### [What to produce]
For the listing below, print exactly the lines from the line with "[X] (5, 2528)" to the line with "margaret se wereld (155, 1886)", both included, and nothing beyond them.
=== Section Start ===
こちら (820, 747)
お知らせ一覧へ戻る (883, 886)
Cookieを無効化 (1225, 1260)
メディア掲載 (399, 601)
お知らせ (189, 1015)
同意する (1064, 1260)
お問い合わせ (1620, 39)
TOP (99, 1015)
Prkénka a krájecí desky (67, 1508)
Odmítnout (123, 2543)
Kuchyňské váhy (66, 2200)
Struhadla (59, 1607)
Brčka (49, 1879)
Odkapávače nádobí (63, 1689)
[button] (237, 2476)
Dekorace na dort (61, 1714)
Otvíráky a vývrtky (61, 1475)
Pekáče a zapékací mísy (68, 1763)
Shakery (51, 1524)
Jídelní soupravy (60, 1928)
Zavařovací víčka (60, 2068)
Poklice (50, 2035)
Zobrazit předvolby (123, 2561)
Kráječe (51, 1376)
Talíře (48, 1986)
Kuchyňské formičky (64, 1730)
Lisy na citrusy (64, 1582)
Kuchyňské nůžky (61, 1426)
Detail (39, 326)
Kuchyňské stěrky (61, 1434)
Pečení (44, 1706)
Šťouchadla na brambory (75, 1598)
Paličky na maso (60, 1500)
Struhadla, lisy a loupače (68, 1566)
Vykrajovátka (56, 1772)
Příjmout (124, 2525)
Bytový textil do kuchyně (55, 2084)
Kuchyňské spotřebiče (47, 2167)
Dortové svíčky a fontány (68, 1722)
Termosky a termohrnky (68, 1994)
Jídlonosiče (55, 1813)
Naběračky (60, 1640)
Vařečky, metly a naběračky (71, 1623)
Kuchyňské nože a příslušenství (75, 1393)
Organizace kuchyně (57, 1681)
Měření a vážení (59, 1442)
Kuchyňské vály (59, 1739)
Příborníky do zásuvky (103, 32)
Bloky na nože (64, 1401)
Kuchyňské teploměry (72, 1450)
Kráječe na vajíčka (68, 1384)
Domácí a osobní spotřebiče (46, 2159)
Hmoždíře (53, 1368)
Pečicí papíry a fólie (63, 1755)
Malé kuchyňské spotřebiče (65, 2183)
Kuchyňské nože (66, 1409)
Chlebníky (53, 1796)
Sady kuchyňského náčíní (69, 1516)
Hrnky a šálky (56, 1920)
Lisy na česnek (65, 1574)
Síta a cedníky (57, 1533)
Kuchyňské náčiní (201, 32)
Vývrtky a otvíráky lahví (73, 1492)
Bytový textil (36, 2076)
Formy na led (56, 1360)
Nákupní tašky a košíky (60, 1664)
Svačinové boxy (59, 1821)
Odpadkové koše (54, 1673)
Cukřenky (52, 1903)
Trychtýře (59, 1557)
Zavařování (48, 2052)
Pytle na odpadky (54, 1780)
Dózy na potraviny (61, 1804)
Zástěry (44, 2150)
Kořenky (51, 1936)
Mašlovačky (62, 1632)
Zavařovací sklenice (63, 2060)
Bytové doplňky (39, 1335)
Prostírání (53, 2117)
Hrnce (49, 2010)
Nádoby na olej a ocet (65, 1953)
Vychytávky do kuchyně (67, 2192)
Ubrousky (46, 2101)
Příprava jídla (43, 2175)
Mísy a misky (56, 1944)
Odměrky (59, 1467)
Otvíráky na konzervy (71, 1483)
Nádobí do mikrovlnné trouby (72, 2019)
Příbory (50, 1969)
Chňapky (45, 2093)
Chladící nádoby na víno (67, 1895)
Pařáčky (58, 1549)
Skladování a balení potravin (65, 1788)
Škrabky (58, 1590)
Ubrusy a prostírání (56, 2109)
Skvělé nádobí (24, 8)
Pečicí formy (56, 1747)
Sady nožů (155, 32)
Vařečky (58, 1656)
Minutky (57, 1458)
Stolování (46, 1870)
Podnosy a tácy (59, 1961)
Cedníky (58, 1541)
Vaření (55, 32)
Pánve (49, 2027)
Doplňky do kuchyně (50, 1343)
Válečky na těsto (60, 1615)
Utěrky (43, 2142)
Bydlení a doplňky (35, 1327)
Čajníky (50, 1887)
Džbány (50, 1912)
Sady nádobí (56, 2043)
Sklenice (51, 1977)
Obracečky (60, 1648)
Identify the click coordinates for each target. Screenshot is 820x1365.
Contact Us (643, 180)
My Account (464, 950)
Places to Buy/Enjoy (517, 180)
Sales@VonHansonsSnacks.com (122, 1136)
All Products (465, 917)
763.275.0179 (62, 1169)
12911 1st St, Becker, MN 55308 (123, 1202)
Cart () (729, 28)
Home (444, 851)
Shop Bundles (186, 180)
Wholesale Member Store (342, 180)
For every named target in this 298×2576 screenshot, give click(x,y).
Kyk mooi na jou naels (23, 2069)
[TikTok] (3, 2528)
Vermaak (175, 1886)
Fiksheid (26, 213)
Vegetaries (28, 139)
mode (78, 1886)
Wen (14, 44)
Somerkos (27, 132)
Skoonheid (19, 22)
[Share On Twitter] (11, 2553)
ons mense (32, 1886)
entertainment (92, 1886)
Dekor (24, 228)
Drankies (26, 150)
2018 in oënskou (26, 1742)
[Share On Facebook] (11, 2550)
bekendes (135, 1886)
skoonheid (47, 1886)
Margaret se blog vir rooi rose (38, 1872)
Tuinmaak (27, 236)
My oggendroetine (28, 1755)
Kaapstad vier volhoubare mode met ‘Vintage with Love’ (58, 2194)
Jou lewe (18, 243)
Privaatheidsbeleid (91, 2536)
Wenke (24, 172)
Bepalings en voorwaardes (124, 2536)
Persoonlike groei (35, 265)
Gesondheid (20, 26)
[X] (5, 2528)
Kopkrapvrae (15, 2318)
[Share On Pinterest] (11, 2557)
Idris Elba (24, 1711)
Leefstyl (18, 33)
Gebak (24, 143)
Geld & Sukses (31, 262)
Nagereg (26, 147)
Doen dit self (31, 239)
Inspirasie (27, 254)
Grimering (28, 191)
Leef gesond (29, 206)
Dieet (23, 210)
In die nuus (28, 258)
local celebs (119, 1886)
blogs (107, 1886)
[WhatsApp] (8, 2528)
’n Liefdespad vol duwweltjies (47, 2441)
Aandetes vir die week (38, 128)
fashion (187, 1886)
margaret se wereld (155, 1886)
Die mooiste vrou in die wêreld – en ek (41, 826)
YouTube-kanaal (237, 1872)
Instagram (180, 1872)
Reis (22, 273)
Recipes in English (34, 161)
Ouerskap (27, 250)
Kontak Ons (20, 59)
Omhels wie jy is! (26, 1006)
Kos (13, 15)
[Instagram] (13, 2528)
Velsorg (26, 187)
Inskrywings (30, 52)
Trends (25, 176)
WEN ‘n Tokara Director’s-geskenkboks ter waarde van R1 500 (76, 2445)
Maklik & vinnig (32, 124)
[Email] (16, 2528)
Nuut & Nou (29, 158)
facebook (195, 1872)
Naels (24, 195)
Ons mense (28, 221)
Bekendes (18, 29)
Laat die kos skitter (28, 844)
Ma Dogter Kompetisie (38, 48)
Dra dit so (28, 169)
=== Section End ===
### [Result of this task]
[X] (5, 2528)
Kopkrapvrae (15, 2318)
[Share On Pinterest] (11, 2557)
Idris Elba (24, 1711)
Leefstyl (18, 33)
Gebak (24, 143)
Geld & Sukses (31, 262)
Nagereg (26, 147)
Doen dit self (31, 239)
Inspirasie (27, 254)
Grimering (28, 191)
Leef gesond (29, 206)
Dieet (23, 210)
In die nuus (28, 258)
local celebs (119, 1886)
blogs (107, 1886)
[WhatsApp] (8, 2528)
’n Liefdespad vol duwweltjies (47, 2441)
Aandetes vir die week (38, 128)
fashion (187, 1886)
margaret se wereld (155, 1886)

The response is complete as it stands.